BEGIN

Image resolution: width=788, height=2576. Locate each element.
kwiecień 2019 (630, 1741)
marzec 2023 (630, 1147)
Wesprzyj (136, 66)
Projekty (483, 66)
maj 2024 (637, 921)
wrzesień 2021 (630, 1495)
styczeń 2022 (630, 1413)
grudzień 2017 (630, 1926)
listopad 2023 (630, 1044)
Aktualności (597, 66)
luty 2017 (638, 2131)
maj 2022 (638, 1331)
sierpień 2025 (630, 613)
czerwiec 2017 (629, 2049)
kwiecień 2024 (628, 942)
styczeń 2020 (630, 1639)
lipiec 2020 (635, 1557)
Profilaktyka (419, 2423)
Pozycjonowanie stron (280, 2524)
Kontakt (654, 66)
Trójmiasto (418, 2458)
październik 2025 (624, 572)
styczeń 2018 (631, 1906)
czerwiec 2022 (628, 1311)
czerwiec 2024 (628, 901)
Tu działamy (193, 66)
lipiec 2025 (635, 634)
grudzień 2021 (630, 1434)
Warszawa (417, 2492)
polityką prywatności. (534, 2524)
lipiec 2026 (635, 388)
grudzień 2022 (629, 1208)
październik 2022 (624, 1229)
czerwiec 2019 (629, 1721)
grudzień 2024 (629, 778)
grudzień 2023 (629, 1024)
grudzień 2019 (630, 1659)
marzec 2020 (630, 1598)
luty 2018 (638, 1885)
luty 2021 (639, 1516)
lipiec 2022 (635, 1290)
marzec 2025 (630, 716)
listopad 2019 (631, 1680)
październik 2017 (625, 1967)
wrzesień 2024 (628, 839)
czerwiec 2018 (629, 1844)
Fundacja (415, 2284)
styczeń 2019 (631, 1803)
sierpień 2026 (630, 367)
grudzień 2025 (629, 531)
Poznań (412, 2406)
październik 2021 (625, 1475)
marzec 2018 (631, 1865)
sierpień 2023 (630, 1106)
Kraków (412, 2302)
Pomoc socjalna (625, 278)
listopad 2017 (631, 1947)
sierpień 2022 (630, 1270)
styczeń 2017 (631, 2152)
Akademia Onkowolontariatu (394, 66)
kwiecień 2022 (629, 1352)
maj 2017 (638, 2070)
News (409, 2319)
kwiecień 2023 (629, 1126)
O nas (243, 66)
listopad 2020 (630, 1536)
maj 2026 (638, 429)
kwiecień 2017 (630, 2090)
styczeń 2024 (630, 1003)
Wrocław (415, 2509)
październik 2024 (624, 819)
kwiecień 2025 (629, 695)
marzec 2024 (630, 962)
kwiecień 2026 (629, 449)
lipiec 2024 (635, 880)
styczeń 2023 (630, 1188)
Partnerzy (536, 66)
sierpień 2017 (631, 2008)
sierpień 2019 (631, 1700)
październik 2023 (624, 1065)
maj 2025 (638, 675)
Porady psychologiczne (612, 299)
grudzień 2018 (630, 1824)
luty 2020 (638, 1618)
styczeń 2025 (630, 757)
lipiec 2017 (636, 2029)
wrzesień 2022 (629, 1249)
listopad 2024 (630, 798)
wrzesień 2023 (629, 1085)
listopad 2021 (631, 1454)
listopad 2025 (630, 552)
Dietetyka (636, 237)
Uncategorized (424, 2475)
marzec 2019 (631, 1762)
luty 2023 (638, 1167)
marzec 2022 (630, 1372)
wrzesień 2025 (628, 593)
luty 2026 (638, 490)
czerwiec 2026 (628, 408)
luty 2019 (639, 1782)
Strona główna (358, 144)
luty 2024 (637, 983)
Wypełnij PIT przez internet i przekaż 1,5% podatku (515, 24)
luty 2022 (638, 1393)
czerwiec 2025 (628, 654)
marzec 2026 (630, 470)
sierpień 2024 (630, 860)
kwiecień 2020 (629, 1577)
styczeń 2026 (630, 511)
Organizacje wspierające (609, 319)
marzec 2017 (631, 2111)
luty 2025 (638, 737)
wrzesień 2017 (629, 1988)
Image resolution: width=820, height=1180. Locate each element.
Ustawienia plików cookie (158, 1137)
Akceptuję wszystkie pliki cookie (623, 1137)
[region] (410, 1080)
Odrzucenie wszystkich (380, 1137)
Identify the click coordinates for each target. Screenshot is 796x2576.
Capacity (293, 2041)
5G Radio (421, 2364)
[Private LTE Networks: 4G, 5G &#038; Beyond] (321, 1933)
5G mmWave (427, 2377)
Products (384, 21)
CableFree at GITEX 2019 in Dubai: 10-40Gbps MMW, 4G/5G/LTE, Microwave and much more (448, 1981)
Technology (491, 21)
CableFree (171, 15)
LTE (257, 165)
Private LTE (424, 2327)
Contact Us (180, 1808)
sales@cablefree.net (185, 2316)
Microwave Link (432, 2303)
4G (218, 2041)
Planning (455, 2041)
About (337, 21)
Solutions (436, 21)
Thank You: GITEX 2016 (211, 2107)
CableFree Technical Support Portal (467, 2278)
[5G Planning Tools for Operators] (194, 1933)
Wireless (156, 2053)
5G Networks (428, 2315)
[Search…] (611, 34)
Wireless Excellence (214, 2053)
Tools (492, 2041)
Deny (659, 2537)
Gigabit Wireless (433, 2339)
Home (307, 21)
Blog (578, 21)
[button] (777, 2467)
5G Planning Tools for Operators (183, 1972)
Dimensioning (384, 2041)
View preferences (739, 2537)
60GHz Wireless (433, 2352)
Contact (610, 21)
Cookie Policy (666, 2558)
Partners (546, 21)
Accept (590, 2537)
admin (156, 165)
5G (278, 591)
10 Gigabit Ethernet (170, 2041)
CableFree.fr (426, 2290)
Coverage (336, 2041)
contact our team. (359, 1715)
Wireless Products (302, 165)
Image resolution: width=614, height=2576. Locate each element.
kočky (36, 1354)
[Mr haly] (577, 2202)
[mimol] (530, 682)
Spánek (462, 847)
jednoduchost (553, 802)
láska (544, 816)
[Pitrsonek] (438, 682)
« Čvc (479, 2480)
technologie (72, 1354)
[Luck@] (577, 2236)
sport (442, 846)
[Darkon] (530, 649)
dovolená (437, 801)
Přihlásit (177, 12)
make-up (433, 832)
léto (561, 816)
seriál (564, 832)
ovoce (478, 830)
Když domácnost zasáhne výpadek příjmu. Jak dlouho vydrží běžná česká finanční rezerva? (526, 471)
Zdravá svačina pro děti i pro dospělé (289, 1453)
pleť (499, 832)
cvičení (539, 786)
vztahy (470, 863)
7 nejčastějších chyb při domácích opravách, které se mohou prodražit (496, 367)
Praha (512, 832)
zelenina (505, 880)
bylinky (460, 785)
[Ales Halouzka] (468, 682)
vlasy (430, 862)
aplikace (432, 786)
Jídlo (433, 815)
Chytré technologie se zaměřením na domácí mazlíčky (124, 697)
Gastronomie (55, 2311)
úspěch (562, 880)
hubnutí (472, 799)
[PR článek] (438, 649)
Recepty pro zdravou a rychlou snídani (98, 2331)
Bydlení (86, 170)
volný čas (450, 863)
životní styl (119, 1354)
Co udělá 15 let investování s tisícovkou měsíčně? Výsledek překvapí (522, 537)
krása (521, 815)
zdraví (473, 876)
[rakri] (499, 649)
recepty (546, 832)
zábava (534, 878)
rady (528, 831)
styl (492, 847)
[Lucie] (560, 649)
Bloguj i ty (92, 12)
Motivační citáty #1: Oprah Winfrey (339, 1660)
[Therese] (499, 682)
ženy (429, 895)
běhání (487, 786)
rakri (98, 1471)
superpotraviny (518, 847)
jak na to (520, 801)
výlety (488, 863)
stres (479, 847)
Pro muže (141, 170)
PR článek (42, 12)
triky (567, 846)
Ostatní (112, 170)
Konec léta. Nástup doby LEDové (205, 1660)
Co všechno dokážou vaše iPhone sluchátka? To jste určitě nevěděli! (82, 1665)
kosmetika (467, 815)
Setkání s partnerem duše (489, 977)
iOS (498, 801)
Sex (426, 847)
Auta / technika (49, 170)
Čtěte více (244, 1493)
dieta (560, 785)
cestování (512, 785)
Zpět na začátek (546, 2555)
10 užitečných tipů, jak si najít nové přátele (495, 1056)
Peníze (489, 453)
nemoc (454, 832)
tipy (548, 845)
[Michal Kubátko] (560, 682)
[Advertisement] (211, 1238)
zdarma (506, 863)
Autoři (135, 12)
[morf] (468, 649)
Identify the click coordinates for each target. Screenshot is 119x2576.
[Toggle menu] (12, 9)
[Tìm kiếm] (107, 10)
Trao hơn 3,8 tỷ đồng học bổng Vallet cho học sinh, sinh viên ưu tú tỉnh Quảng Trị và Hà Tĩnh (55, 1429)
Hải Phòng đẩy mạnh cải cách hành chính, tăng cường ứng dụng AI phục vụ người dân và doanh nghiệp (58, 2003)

END

TASK: Repeat the entries above verbatim, but only from the line that has "kwiecień 2026 (629, 449)" down to the line that has "wrzesień 2023 (629, 1085)", inclusive.

WRITTEN RESPONSE:
kwiecień 2026 (629, 449)
lipiec 2024 (635, 880)
styczeń 2023 (630, 1188)
Partnerzy (536, 66)
sierpień 2017 (631, 2008)
sierpień 2019 (631, 1700)
październik 2023 (624, 1065)
maj 2025 (638, 675)
Porady psychologiczne (612, 299)
grudzień 2018 (630, 1824)
luty 2020 (638, 1618)
styczeń 2025 (630, 757)
lipiec 2017 (636, 2029)
wrzesień 2022 (629, 1249)
listopad 2024 (630, 798)
wrzesień 2023 (629, 1085)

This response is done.